# WHAT YOU NEED TO DO
The full set of records must be set down verbatim.

(Stored dataset items)
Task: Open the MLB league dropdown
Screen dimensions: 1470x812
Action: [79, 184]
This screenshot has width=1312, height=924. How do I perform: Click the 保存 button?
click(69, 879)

# TASK RESPONSE
Task: Open the MLB league dropdown
Screen dimensions: 1470x812
Action: [79, 184]
This screenshot has width=1312, height=924. How do I perform: Click the 保存 button?
click(69, 879)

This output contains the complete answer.